Re:Four Square (Score:5, Insightful)
As someone who ostensibly cares about technology, being here on Slashdot, why would you not be interested in hearing about geolocation applications, what they can do, and why people are using them?
Is it that you're "too cool" for anything that might involve (or even *EASE*, for those of us who are a bit awkward) social interaction, even if it is one of the more interesting recent developments in consumer tech? Take a look at all of the "Augmented Reality" type apps out there, and tell me there's not some interesting technological potential in them.
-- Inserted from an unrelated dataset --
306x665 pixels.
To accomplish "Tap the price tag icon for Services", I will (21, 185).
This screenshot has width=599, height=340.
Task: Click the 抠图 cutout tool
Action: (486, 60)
The idea that you can have a device in your pocket, pull it out, and within 30 seconds be looking for "cool shit to do near where I'm standing," is amazing, because if it's built up enough to have data, you're going to start seeing more and more of the cool local shit that never gets much advertising, but is still really cool to experience - think little local restaurants that don't advertise, but have a rabid local following - wouldn't it be neat to be able to find those places easily, no matter where you are, instead of another bland steak at Friday's, because "Well, I recognize the sign, and I don't know this town."
There are obvious privacy and security concerns relevant to these kinds of apps - those are interesting technological challenges. The apps themselves are a really fascinating application of multiple technologies in a novel way. So really, the question is: why would you NOT be interested to hear a bit about the apps, and how they're being used, if you're interested enough in technology to be here reading this stuff?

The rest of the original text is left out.